What is needed:
Rewrite the items below as a single numbered list, omitting the blank lines.

Click-target data
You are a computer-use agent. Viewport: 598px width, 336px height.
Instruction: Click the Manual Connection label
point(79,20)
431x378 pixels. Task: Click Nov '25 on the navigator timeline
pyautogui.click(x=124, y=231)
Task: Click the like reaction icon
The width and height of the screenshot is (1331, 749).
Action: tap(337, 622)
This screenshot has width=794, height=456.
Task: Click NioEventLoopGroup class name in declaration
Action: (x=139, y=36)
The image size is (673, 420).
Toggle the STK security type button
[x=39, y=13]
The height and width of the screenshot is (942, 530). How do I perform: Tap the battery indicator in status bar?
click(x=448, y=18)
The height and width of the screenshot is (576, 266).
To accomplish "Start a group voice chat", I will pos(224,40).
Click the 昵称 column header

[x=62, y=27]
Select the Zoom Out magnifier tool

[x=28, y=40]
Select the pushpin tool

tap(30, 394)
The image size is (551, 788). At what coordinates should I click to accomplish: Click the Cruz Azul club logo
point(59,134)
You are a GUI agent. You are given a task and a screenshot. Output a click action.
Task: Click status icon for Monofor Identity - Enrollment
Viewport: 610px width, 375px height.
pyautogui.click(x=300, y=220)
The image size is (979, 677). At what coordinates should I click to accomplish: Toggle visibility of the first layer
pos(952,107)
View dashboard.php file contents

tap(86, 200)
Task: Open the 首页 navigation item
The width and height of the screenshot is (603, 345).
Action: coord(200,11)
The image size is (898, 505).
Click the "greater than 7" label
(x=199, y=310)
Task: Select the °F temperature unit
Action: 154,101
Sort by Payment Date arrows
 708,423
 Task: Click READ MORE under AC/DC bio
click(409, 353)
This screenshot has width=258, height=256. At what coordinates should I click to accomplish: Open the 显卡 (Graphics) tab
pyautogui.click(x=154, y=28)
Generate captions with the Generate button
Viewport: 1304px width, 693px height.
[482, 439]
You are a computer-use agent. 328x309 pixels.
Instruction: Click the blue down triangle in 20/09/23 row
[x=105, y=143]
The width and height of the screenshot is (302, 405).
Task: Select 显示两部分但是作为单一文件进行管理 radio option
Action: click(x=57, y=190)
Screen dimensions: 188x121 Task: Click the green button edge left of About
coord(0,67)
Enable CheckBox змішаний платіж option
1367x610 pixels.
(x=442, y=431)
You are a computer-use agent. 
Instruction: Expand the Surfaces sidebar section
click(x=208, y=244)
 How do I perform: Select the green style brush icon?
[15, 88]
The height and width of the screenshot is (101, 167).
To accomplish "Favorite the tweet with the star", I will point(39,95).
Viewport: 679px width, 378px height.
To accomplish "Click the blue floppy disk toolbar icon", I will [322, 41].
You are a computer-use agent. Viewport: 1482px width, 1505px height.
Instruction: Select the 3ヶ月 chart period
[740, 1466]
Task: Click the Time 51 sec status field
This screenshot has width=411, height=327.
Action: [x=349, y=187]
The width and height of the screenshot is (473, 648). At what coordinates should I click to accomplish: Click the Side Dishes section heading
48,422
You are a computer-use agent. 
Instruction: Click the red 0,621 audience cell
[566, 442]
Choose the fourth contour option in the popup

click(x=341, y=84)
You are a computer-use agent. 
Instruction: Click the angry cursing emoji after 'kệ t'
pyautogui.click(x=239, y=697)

Response for this exercise:
1. You are a computer-use agent. Viewport: 598px width, 336px height.
2. Instruction: Click the Manual Connection label
3. point(79,20)
4. 431x378 pixels. Task: Click Nov '25 on the navigator timeline
5. pyautogui.click(x=124, y=231)
6. Task: Click the like reaction icon
7. The width and height of the screenshot is (1331, 749).
8. Action: tap(337, 622)
9. This screenshot has width=794, height=456.
10. Task: Click NioEventLoopGroup class name in declaration
11. Action: (x=139, y=36)
12. The image size is (673, 420).
13. Toggle the STK security type button
14. [x=39, y=13]
15. The height and width of the screenshot is (942, 530). How do I perform: Tap the battery indicator in status bar?
16. click(x=448, y=18)
17. The height and width of the screenshot is (576, 266).
18. To accomplish "Start a group voice chat", I will pos(224,40).
19. Click the 昵称 column header
20. [x=62, y=27]
21. Select the Zoom Out magnifier tool
22. [x=28, y=40]
23. Select the pushpin tool
24. tap(30, 394)
25. The image size is (551, 788). At what coordinates should I click to accomplish: Click the Cruz Azul club logo
26. point(59,134)
27. You are a GUI agent. You are given a task and a screenshot. Output a click action.
28. Task: Click status icon for Monofor Identity - Enrollment
29. Viewport: 610px width, 375px height.
30. pyautogui.click(x=300, y=220)
31. The image size is (979, 677). At what coordinates should I click to accomplish: Toggle visibility of the first layer
32. pos(952,107)
33. View dashboard.php file contents
34. tap(86, 200)
35. Task: Open the 首页 navigation item
36. The width and height of the screenshot is (603, 345).
37. Action: coord(200,11)
38. The image size is (898, 505).
39. Click the "greater than 7" label
40. (x=199, y=310)
41. Task: Select the °F temperature unit
42. Action: 154,101
43. Sort by Payment Date arrows
44.  708,423
45.  Task: Click READ MORE under AC/DC bio
46. click(409, 353)
47. This screenshot has width=258, height=256. At what coordinates should I click to accomplish: Open the 显卡 (Graphics) tab
48. pyautogui.click(x=154, y=28)
49. Generate captions with the Generate button
50. Viewport: 1304px width, 693px height.
51. [482, 439]
52. You are a computer-use agent. 328x309 pixels.
53. Instruction: Click the blue down triangle in 20/09/23 row
54. [x=105, y=143]
55. The width and height of the screenshot is (302, 405).
56. Task: Select 显示两部分但是作为单一文件进行管理 radio option
57. Action: click(x=57, y=190)
58. Screen dimensions: 188x121 Task: Click the green button edge left of About
59. coord(0,67)
60. Enable CheckBox змішаний платіж option
61. 1367x610 pixels.
62. (x=442, y=431)
63. You are a computer-use agent. 
64. Instruction: Expand the Surfaces sidebar section
65. click(x=208, y=244)
66.  How do I perform: Select the green style brush icon?
67. [15, 88]
68. The height and width of the screenshot is (101, 167).
69. To accomplish "Favorite the tweet with the star", I will point(39,95).
70. Viewport: 679px width, 378px height.
71. To accomplish "Click the blue floppy disk toolbar icon", I will [322, 41].
72. You are a computer-use agent. Viewport: 1482px width, 1505px height.
73. Instruction: Select the 3ヶ月 chart period
74. [740, 1466]
75. Task: Click the Time 51 sec status field
76. This screenshot has width=411, height=327.
77. Action: [x=349, y=187]
78. The width and height of the screenshot is (473, 648). At what coordinates should I click to accomplish: Click the Side Dishes section heading
79. 48,422
80. You are a computer-use agent. 
81. Instruction: Click the red 0,621 audience cell
82. [566, 442]
83. Choose the fourth contour option in the popup
84. click(x=341, y=84)
85. You are a computer-use agent. 
86. Instruction: Click the angry cursing emoji after 'kệ t'
87. pyautogui.click(x=239, y=697)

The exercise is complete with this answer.